Russia adept at associating Western sanctions with famine in Africa
Portuguese foreign affairs minister, João Gomes Cravinho, has urged the European Union to “better counter” Moscow’s “false narrative” on food security – which he claims is gaining “some traction”, notably in Africa.
“Russia is using famine in other parts of the world as a way to increase its pressure. It is an instrument of war against Ukraine”, he told journalists in Luxembourg.
The Kremlin has managed “to develop a narrative that wrongly associates Western sanctions with the impact on world food security”, he said.
Taking part in a meeting of EU counterparts “focused on the geopolitical consequences of Russia’s invasion of Ukraine”, Mr Gomes Cravinho said “the rest of the world” appears to be swallowing Russia’s bogus narrative – when the truth is that it is Russia’s ‘actions’ (not the West’s response to those actions) that is creating global grain shortages.
The current blockade, for example, on grain exports out of Ukraine “is not about sanctions – not least because sanctions exclude the possibility of distributing agricultural produce,” he explained.
Russia’s propaganda machine has nonetheless “been quite effective”, Mr Gomes Cravinho conceded.
“Recently, the president of the African Union, the president of Senegal (Macky Sall) was in Moscow and unfortunately he did not have enough information to counter the arguments presented to him by President Putin.
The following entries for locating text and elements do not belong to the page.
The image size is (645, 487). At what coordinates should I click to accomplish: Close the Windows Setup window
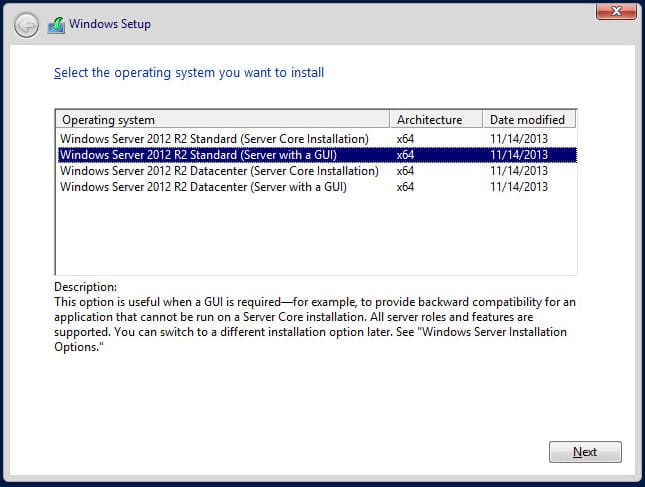point(618,9)
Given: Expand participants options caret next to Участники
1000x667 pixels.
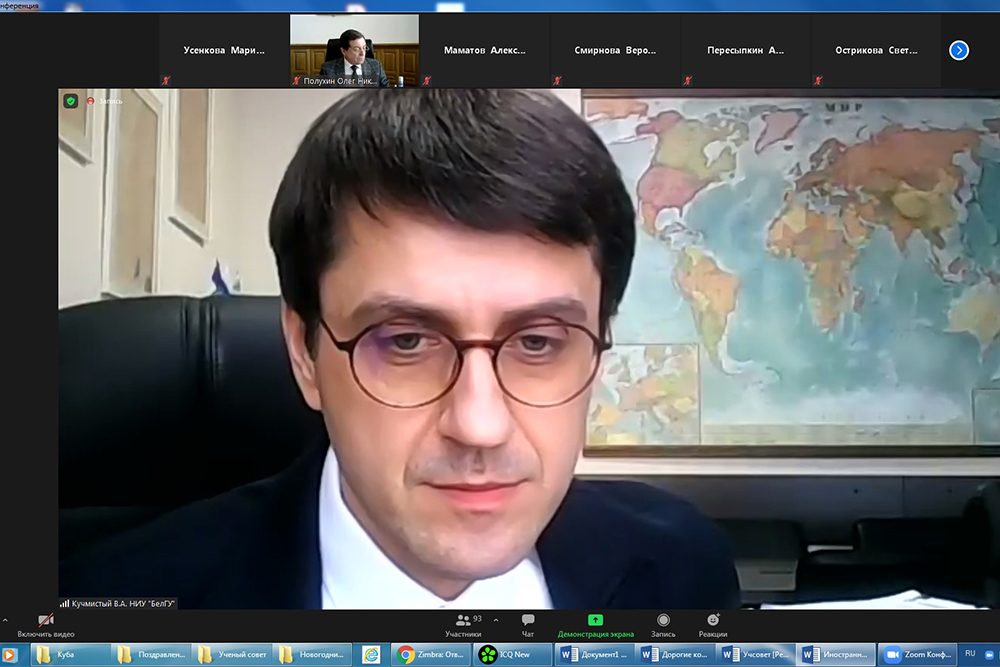Looking at the screenshot, I should pyautogui.click(x=496, y=620).
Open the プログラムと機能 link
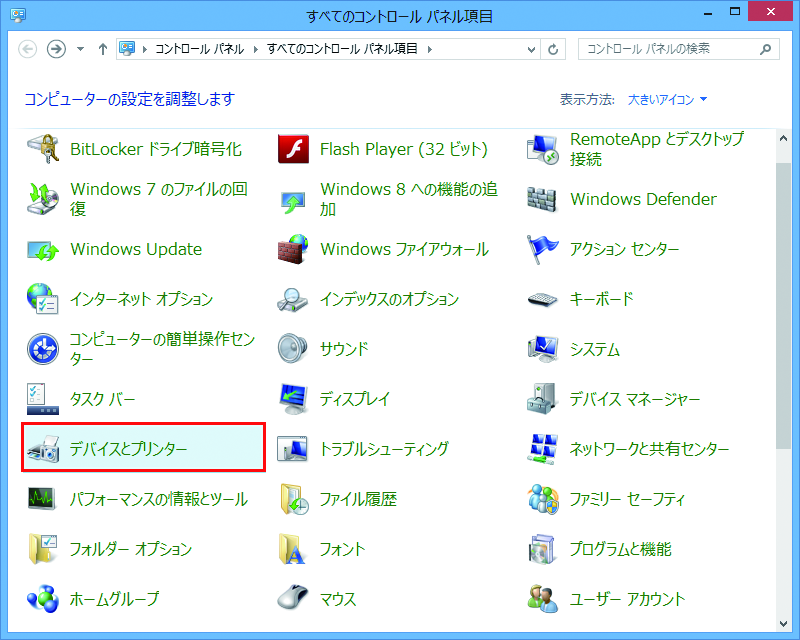 point(620,549)
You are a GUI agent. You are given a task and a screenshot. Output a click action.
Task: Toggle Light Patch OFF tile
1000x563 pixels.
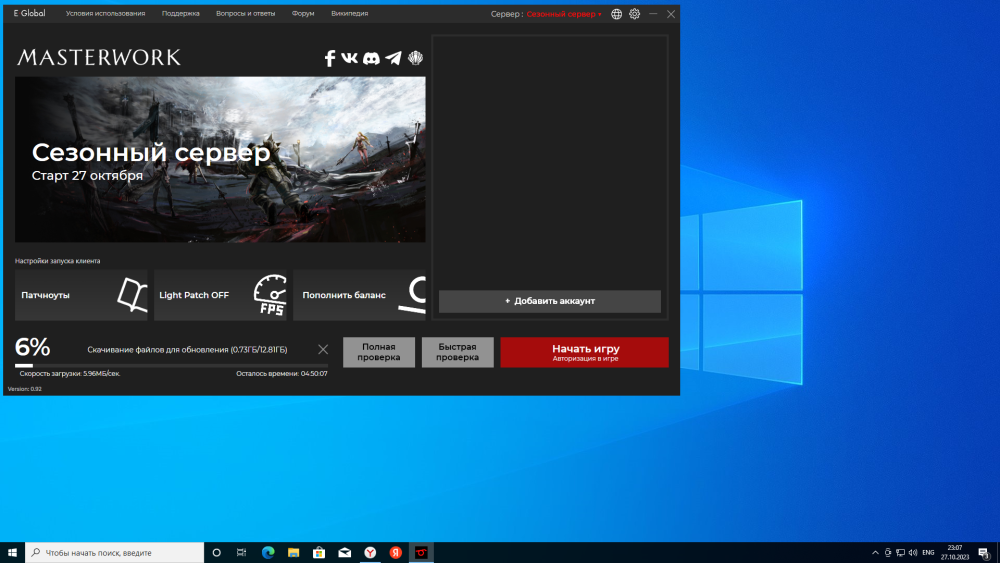220,295
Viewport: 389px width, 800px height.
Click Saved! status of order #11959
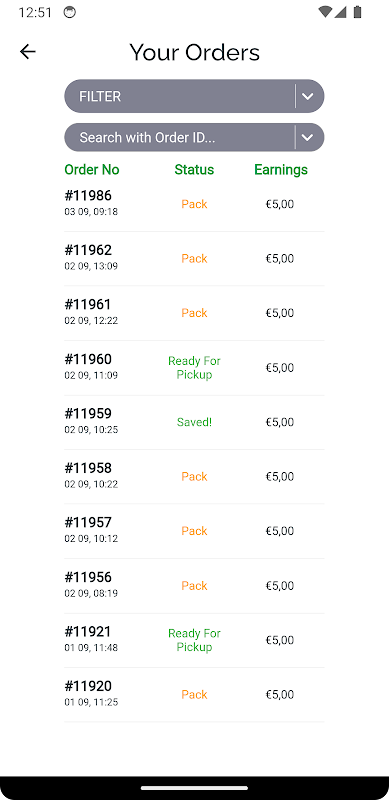click(194, 422)
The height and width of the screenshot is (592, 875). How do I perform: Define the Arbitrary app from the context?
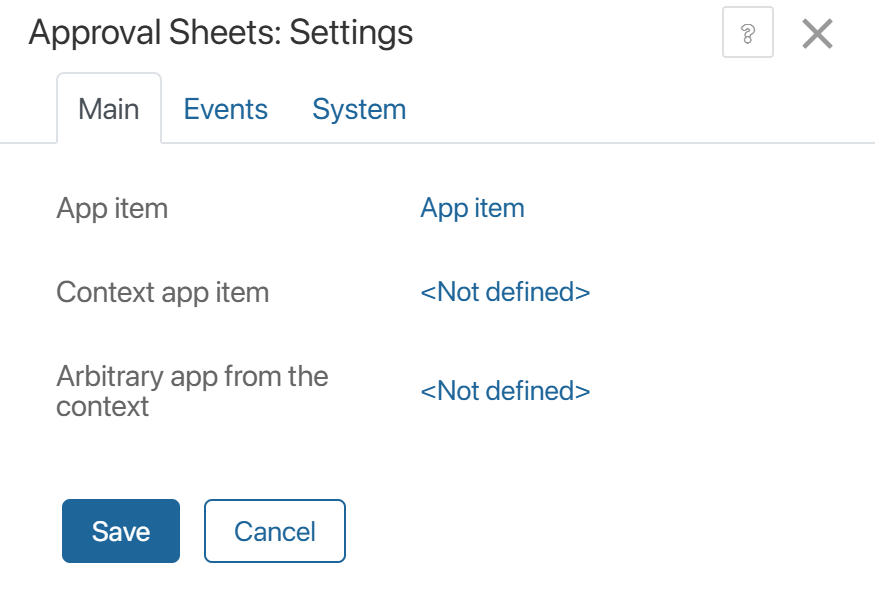click(x=506, y=391)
“Our role is to demonstrate that these arguments are false and there is a lot of work to be done now. What we agreed was that among the 27, and also with the High Representative (Josep) Borrell, we would make our efforts to demonstrate to our African colleagues in relation to what is the reality on the ground.”
“Portugal has very close contact with a number of countries on the African continent and also with countries in Latin America; the fundamental thing is to demonstrate, with our arguments – and we have all the arguments ready – that the consequences (on food security) are the result not of the EU’s actions, but on the contrary, of Russia’s actions.”
Gomes Cravinho stressed that the EU has already approved an action plan “to help countries in other parts of the world deal with the consequences” of Russia’s invasion of Ukraine, via “the development of a set of initiatives related to supporting food security in Africa, with ‘solidarity lines’ that seek to help Ukraine dispose of its agricultural production”.
As for exporting by sea, “negotiations for unblocking the sea routes are being led by the United Nations”, he said, insisting that “the unblocking of the ports is a problem that should have a diplomatic solution, not a military one”.
Meantime, “the EU has an action plan for land transport, which naturally has the disadvantage of dealing with smaller amounts (of grain and cereals) because it is more difficult to transport by land and train – but it is possible at this stage,” he insisted.